Before we begin, please complete Lab: DPC++ on Intel DevCloud. We will use this code as your baseline architecture.

3) Tasks and Questions

Optimize Load Transfers

As discussed in the lab, the load store unit (LSU) in the baseline implementation requires hundreds of cycles and is the major bottleneck in the c_calc kernel. DPC++ uses a Burst/Coalesced LSU by default. Burst/Coalesced buffers contiguous memory requests until it reaches the maximum burst size. Change the LSU type to lower the latency for the load operations. At this link, you can find examples of LSU types being used in code.

  • Modify the LD operation to a different LSU style to achieve a lower latency. This should bring the c_calc.B2 latency to less than 25 cycles.
  • Question 1: Describe your modification and discuss why it achieves a lower latency.

References:

Loop Unrolling

Loop unrolling is a common optimization to expose parallelism across iterations of a loop.

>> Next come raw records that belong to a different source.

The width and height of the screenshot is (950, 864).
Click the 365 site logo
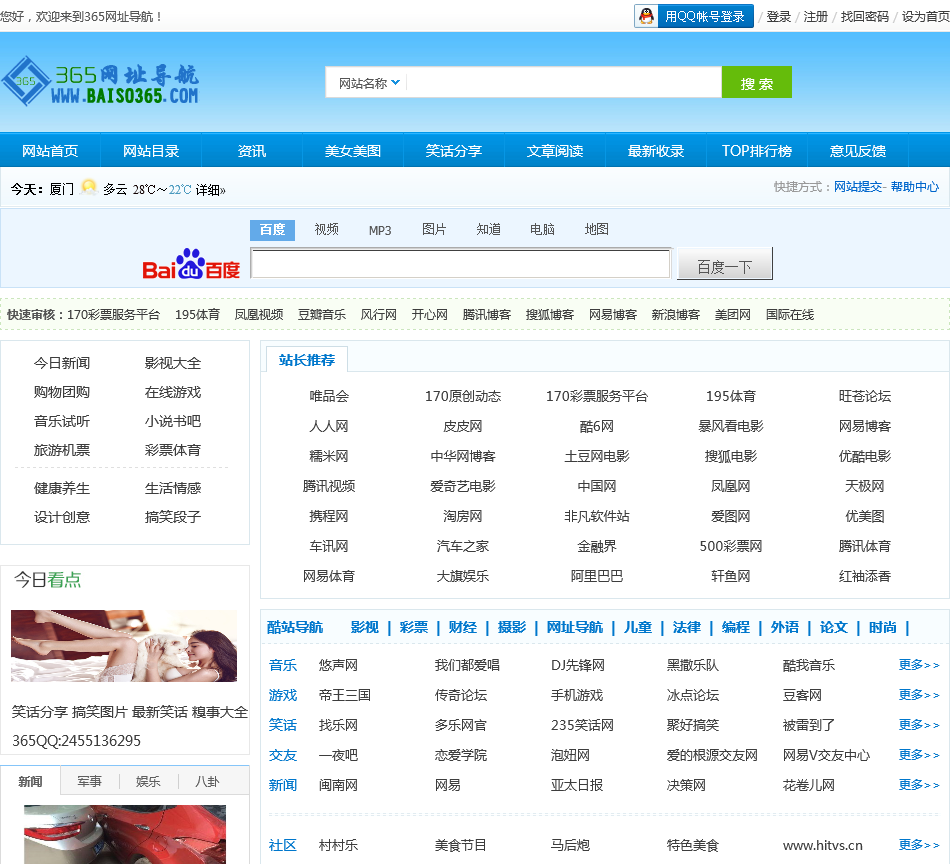(x=100, y=82)
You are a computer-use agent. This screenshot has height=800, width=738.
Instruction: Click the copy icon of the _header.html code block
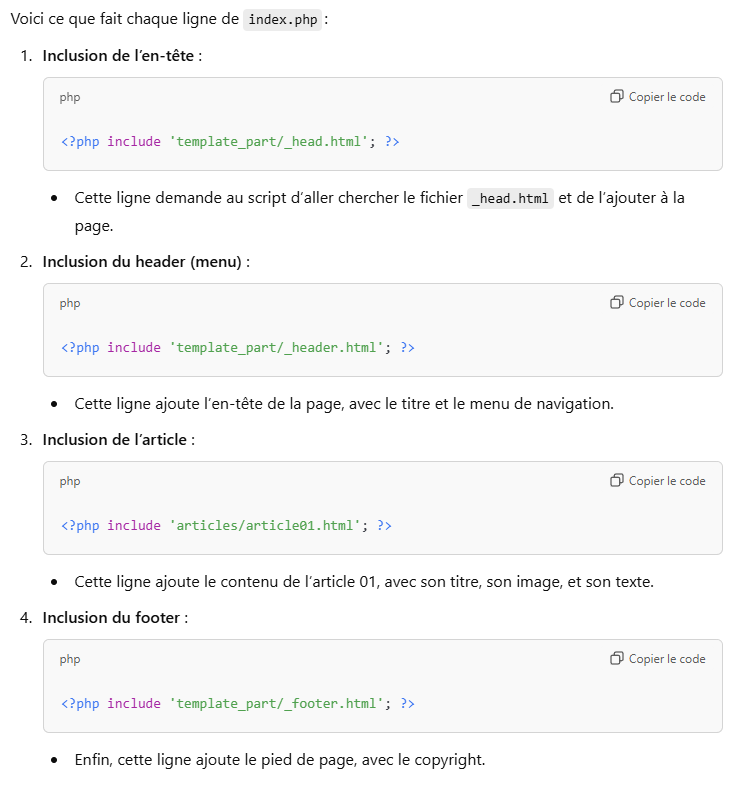tap(617, 303)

  • Perform loop unrolling using #pragma unroll. Change the unroll factor by 2, 4, and 8. You will need to change the widths and heights of the matrices to be powers of two; the default values are multiples of 150, which are not cleanly divisible by every unroll factor stated. Mention the matrix sizes in your report.
  • Question 2: What are the effects and general trends of performing unrolling using the pragma? Are the results as expected?

Manually unroll the loop by replicating the reductions into separate variables.

  • Perform loop unrolling manually. Change the unroll factor by 2, 4, and 8. You will need to use the same change as in the previous question.
  • Question 3: What are the effects and general trends of performing manual unrolling? Are the results as expected?

References:

4) Block Matrix Multiplication (BMM)

Block matrix multiplication is a common way to expose parallelism by loading and operating on blocks of the A and B matrices. Here is a BMM implementation in DPC++ BMM_DPCPP.zip. It is based on this OpenCL implementation, which provides good background on blocking and how the design leverages it for parallel execution. This is different from the implementation you were using earlier; this implementation has the additional ability to change the block size and unrolling factor. We call these “knobs” since they can be changed to “tune” the design to the problem at hand. You can upload the zip file to DevCloud using the Jupyter interface and unzip it via the Jupyter terminal.

Your goal is to change these knobs and observe their effects. After a few steps, you should see trends for each knob. You should use the results from previous steps to make better adjustments. You may want to adjust the LSU to something appropriate for the knobs you adjust, like you did for the previous questions. By focusing on a particular knob, try to maximize throughput (while adjusting the other knobs as necessary to help achieve this maximum). After you’ve done this for a few designs for each knob, you should be able to gain an understanding of which knobs are important in this design, and how/why. With this knowledge, we ask you to find points on the Pareto frontier (if you didn’t already find them from the experimentation earlier). However, you don’t have to achieve the absolute best maximum throughput for any particular knob; this is a design-space exploration problem and the goal is to gain an understanding of what possibilities for improvements exist and what trade-offs come with them. Briefly discuss these trends you noticed and what your thought process was as you moved from one design to another in your report, and reference the chart to explain your thoughts.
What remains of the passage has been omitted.